- Extracted data:
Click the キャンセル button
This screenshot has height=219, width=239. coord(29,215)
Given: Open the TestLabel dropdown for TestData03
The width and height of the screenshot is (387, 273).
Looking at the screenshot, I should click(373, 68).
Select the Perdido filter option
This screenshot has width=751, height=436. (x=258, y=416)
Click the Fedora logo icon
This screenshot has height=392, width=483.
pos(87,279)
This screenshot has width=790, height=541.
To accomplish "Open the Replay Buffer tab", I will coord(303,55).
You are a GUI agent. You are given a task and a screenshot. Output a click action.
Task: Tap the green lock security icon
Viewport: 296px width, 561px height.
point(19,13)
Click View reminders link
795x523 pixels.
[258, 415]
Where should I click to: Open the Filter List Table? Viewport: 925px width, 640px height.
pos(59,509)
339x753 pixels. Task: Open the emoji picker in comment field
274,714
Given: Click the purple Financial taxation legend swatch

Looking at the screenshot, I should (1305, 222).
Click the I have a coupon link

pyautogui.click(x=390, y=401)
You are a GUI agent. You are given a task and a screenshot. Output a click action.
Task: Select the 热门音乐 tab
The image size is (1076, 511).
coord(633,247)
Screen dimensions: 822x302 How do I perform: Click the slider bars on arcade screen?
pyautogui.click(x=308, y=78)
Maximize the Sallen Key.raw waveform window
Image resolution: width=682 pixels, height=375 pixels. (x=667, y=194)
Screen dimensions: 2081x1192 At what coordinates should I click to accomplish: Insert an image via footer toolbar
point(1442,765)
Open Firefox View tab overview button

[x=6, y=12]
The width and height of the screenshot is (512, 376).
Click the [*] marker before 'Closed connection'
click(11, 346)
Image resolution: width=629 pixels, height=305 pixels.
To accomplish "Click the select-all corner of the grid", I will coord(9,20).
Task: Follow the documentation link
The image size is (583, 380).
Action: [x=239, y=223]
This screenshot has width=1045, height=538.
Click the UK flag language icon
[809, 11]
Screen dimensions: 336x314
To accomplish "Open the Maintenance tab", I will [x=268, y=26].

- What to produce:
Render the listing above as a Markdown table with the columns Row and Line, one numbered row per line and blank lines left out.

- Answer:
| Row | Line |
|---|---|
| 1 | Click the キャンセル button |
| 2 | This screenshot has height=219, width=239. coord(29,215) |
| 3 | Given: Open the TestLabel dropdown for TestData03 |
| 4 | The width and height of the screenshot is (387, 273). |
| 5 | Looking at the screenshot, I should click(373, 68). |
| 6 | Select the Perdido filter option |
| 7 | This screenshot has width=751, height=436. (x=258, y=416) |
| 8 | Click the Fedora logo icon |
| 9 | This screenshot has height=392, width=483. |
| 10 | pos(87,279) |
| 11 | This screenshot has width=790, height=541. |
| 12 | To accomplish "Open the Replay Buffer tab", I will coord(303,55). |
| 13 | You are a GUI agent. You are given a task and a screenshot. Output a click action. |
| 14 | Task: Tap the green lock security icon |
| 15 | Viewport: 296px width, 561px height. |
| 16 | point(19,13) |
| 17 | Click View reminders link |
| 18 | 795x523 pixels. |
| 19 | [258, 415] |
| 20 | Where should I click to: Open the Filter List Table? Viewport: 925px width, 640px height. |
| 21 | pos(59,509) |
| 22 | 339x753 pixels. Task: Open the emoji picker in comment field |
| 23 | 274,714 |
| 24 | Given: Click the purple Financial taxation legend swatch |
| 25 | Looking at the screenshot, I should (1305, 222). |
| 26 | Click the I have a coupon link |
| 27 | pyautogui.click(x=390, y=401) |
| 28 | You are a GUI agent. You are given a task and a screenshot. Output a click action. |
| 29 | Task: Select the 热门音乐 tab |
| 30 | The image size is (1076, 511). |
| 31 | coord(633,247) |
| 32 | Screen dimensions: 822x302 How do I perform: Click the slider bars on arcade screen? |
| 33 | pyautogui.click(x=308, y=78) |
| 34 | Maximize the Sallen Key.raw waveform window |
| 35 | Image resolution: width=682 pixels, height=375 pixels. (x=667, y=194) |
| 36 | Screen dimensions: 2081x1192 At what coordinates should I click to accomplish: Insert an image via footer toolbar |
| 37 | point(1442,765) |
| 38 | Open Firefox View tab overview button |
| 39 | [x=6, y=12] |
| 40 | The width and height of the screenshot is (512, 376). |
| 41 | Click the [*] marker before 'Closed connection' |
| 42 | click(11, 346) |
| 43 | Image resolution: width=629 pixels, height=305 pixels. |
| 44 | To accomplish "Click the select-all corner of the grid", I will coord(9,20). |
| 45 | Task: Follow the documentation link |
| 46 | The image size is (583, 380). |
| 47 | Action: [x=239, y=223] |
| 48 | This screenshot has width=1045, height=538. |
| 49 | Click the UK flag language icon |
| 50 | [809, 11] |
| 51 | Screen dimensions: 336x314 |
| 52 | To accomplish "Open the Maintenance tab", I will [x=268, y=26]. |